Dentre as mulheres que exerciam atividades de cuidado com idosos, por exemplo, 72% viram a demanda aumentar ou aumentar muito depois do início da pandemia. E 77% das que já cuidavam de crianças menores de 12 anos também viram a intensidade desta atividade aumentar com a pandemia.
É o caso de Andréa Silva Paiva, 44, divorciada e mãe de dois meninos, de 4 e 6 anos, ela trabalha como executiva de uma empresa da área de saúde e viu seu trabalho no escritório adentrar a casa e, com a pandemia, se intensificar como nunca.
“Antes, ficava com meus filhos antes da escola, que começava 8h, e de noite, além de finais de semana alternados. Agora é o dia inteiro. Ficou difícil pra mim, pra eles e para a minha ajudante, da qual não pude abrir mão senão meu trabalho seria inviável”, explica.
Ao acompanhar o intenso cotidiano de trabalho da mãe, as crianças colocaram sobre ela também uma pressão emocional extra, além de reforço na culpa que em geral acompanha a maternidade. “Muitas vezes eles pedem para eu trabalhar menos. E tem dias em que tenho de interromper o trabalho para ficar um pouco com eles e, depois que dormem, retomo o que ficou para trás.”
Economicamente desvalorizado, ou mesmo invisível, o cuidado com pessoas e com a casa é algo, em geral, incontornável.
“Não podemos dizer que essas sejam atividades exclusivas das mulheres, mas, pelo histórico das relações de gênero, esse é um trabalho que recai mais sobre as mulheres”, diz Giulliana. “A pesquisa mostra que uma parcela expressiva das mulheres não viu uma melhor distribuição das tarefas de cuidado desempenhadas por elas.”
Segundo dados de 2019 do IBGE, mulheres dedicavam 18,5 horas semanais, em média, aos afazeres domésticos e aos cuidados com as pessoas, ou 80% mais tempo do que as 10,3 horas semanais médias dos homens.

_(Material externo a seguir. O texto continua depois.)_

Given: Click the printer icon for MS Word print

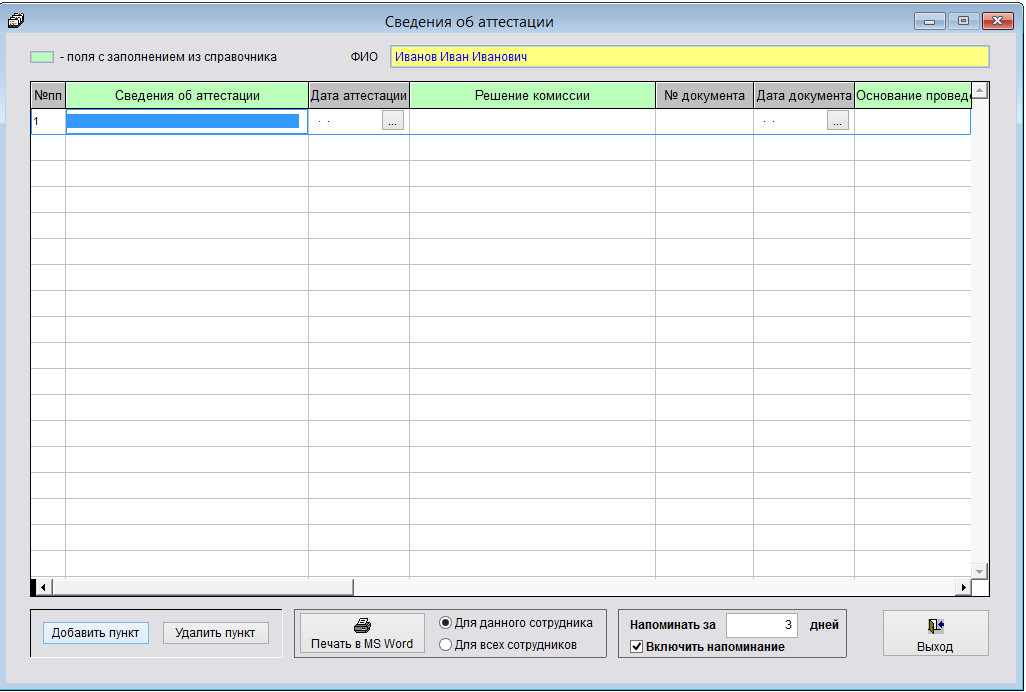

Durante a pandemia, 64% das entrevistadas indicaram que a distribuição das tarefas de cuidados com a casa e com pessoas permaneceu igual, 23% avaliam que a participação de outras pessoas nessas atividades diminuiu e apenas 13% aponta que aumentou.
“A pandemia agrava essa desigualdade de condição, algo que tende a se aprofundar a médio prazo já que o isolamento está se estendendo para muito mais do que os dois meses inicialmente previstos”, destaca a diretora da Gênero e Número.
Para 64,5% das entrevistadas, a responsabilidade com o trabalho doméstico e de cuidado dificulta a realização do trabalho remunerado, e 40% afirmam que a pandemia e o isolamento social colocaram o sustento da casa em risco.
A pesquisa Datafolha apontou que 18% das mulheres haviam perdido o emprego desde a chegada do coronavírus no Brasil, enquanto, entre homens, o percentual foi de 11%. A pesquisa Gênero e Número/SOF encontrou percentual semelhante ao olhar para o desemprego gerado pela pandemia apenas no universo feminino: 15%.
Entre as mulheres que afirmaram “estar desempregada”, 58,5% são negras e 39% são brancas.
Por isso, o levantamento do Datafolha aponta que enquanto 49% dos homens estão preocupados com a vida profissional, entre mulheres esse percentual é de 59%.
Para Giulliana, esse contexto de estresse das mulheres que vivenciam um aumento das demandas de cuidados e de pressão do trabalho remunerado tende a ser resolvido entre as próprias mulheres, quando deveria gerar um debate estruturante sobre a questão do cuidado. “Com isso, mulheres pobres e negras, mais precarizadas, acabam pressionadas a retomarem suas atividades para render outras mulheres em seus afazeres.”